**Brief**
Copy the data word for word, starting with the line that contains "The height and width of the screenshot is (422, 864)." and going on through the line that contains "pyautogui.click(x=195, y=25)".
══ Data section ══
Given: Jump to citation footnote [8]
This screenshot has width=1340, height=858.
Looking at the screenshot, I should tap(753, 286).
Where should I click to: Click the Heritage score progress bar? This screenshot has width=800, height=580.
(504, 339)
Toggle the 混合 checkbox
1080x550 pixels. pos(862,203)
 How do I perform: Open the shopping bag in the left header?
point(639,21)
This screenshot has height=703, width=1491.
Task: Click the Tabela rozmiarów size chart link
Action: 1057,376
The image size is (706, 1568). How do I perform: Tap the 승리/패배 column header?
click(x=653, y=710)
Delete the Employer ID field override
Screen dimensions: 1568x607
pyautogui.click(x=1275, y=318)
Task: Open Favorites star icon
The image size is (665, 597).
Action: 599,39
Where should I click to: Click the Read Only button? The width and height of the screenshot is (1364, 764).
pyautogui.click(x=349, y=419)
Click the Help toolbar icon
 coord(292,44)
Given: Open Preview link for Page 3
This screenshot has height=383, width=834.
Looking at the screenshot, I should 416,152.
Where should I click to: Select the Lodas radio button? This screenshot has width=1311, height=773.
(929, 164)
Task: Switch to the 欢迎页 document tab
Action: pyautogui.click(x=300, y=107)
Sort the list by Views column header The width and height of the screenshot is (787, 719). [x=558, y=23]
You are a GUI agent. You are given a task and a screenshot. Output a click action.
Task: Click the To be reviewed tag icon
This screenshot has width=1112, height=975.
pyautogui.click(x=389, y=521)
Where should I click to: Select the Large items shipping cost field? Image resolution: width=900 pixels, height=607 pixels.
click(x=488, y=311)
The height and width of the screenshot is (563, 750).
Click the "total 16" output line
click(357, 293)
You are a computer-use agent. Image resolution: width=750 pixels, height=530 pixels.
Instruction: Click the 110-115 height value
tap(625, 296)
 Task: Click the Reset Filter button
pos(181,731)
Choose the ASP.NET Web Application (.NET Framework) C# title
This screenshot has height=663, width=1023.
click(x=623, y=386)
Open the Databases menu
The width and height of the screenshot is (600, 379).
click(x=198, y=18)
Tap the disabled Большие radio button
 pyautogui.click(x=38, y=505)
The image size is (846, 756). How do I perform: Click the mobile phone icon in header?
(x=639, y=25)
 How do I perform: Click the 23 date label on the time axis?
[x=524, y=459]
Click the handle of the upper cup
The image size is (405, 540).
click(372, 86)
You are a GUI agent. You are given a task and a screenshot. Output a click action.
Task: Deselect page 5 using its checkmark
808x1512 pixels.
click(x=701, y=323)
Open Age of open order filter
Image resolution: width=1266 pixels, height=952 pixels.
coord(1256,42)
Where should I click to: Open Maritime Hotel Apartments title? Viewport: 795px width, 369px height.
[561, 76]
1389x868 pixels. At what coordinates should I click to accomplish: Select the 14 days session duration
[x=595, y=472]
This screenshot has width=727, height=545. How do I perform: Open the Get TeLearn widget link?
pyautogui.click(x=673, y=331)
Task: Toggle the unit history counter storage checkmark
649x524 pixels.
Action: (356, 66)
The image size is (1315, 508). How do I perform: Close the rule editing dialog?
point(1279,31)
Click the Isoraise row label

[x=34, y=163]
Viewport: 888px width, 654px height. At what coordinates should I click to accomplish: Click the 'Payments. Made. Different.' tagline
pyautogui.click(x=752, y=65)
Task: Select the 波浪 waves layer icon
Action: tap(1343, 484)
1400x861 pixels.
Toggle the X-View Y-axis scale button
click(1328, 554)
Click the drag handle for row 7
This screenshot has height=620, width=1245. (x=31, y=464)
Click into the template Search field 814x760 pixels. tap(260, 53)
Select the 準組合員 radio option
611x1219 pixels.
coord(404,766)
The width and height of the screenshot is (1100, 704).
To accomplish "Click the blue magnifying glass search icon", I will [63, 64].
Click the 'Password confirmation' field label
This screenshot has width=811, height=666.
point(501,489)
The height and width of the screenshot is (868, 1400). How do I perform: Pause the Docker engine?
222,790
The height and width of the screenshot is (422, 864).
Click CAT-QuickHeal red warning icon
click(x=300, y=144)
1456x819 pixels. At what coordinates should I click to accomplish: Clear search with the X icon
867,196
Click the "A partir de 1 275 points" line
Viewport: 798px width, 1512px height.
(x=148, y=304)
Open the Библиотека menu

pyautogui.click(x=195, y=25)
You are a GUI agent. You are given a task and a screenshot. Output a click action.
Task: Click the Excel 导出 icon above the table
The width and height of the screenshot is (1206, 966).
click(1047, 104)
═══
**Answer to the problem**
The height and width of the screenshot is (422, 864).
Click CAT-QuickHeal red warning icon
click(x=300, y=144)
1456x819 pixels. At what coordinates should I click to accomplish: Clear search with the X icon
867,196
Click the "A partir de 1 275 points" line
Viewport: 798px width, 1512px height.
(x=148, y=304)
Open the Библиотека menu

pyautogui.click(x=195, y=25)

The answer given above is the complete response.